The following questions will hopefully make you understand the importance of placing trust in another, and why it’s a better choice to not always be overly suspicious of others.

  1. How do you react when others don’t trust you? It doesn’t feel nice to play the part of the person who doesn’t trust easily, but often times we forget how hard it is for another to deal with our distrust. Imagine a loved one didn’t trust you. How would that make you feel? I know that I would feel more insecure about that friendship, might be offended, and be suspicious of the other person. Overall it would have a pretty negative impact on me. Have you considered that your distrust of another might be hurting someone else? You are not the only one impacted by your lack of trust. It may seem alright to distrust someone, but keep in mind that it may hurt another person and could dramatically decrease the quality of that relationship.

  2. How do you react when others trust you? So you meet someone new and see that they trust you. Whenever this happens to me, I have an easier time liking this person and wanting to be close to them. Seeing that they trust me makes me feel good and helps build my confidence that this could be a positive relationship, whether it’s a friendship, romantic interest, or a salesperson. I have higher respect for this person, and it makes it easier for me to be more open with that person. So keep this in mind when dealing with issues of distrust. You are more likable when others get the sense that you trust them. People you care about will genuinely appreciate the amount of trust you place in them.

Exercise data:
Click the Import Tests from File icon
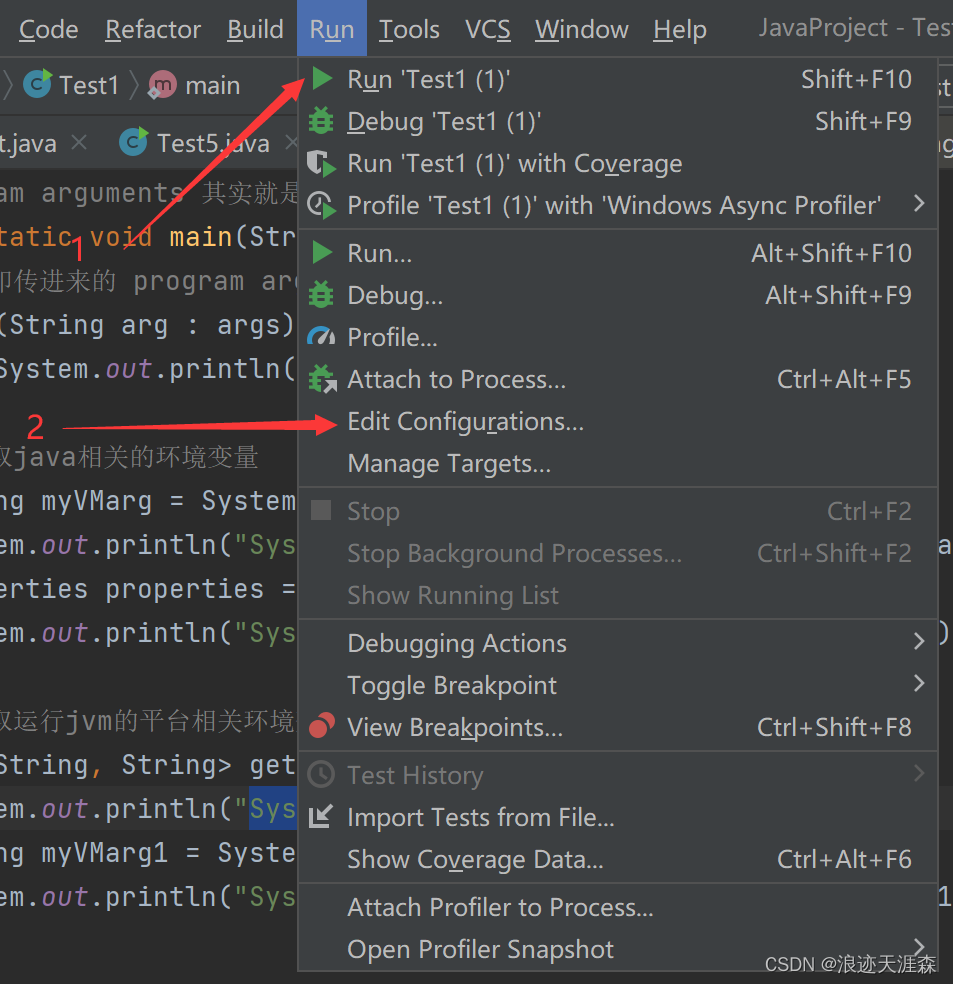Image resolution: width=953 pixels, height=984 pixels. 322,817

Explore the material:
**A.** Reproduce the passage on trust word for word between "The following questions" and "suspicious of others.", inclusive.
**B.** Resume the passage on trust from the point where it stops.

Exercise answers:
**A.**
The following questions will hopefully make you understand the importance of placing trust in another, and why it’s a better choice to not always be overly suspicious of others.

**B.**
  3. Is there a correlation between trust and the quality of my relationships? Think about all the people that bring joy into your life. Who are your best friends? Who are the people you think are reliable? Are there any stores or companies that you are loyal to? Do you trust all these people? You tend to have the best relationships with the people you trust. Having trust is necessary for a very positive and meaningful relationship.

  4. Do I give off an attitude of trust? When you first meet someone, how do you usually act? A long time ago, I used to be the type who was very closed. This was due to my lack of trust in other people. I had a tough time opening up to others and I think it was fairly obvious to people I met. As a result, I ended up not making many friends. I realized this and decided to be more open and welcoming to people. This does not mean that I divulged every intimate detail about my life, but I certainly learned to give everyone I met the benefit of the doubt. I divulged some information, and gave that person a chance with my trust.

  5. Do you give a person the chance to be trustworthy? It’s easy to be distrusting when you don’t give someone a chance to earn your trust. Trust involves risk and many times you will be pleasantly surprised when taking that risk. Be honest with yourself about if you are actually giving people a chance. It’s easy to view people and companies as distrustful when you don’t open the door for someone to win your trust. Look at your own actions and try and understand if you approach people automatically assuming that he or she is trying to scam you, take advantage of you, or is someone distrustful. Being aware of the amount of times you show someone distrust, will help you to become more knowledgeable about being more open with others.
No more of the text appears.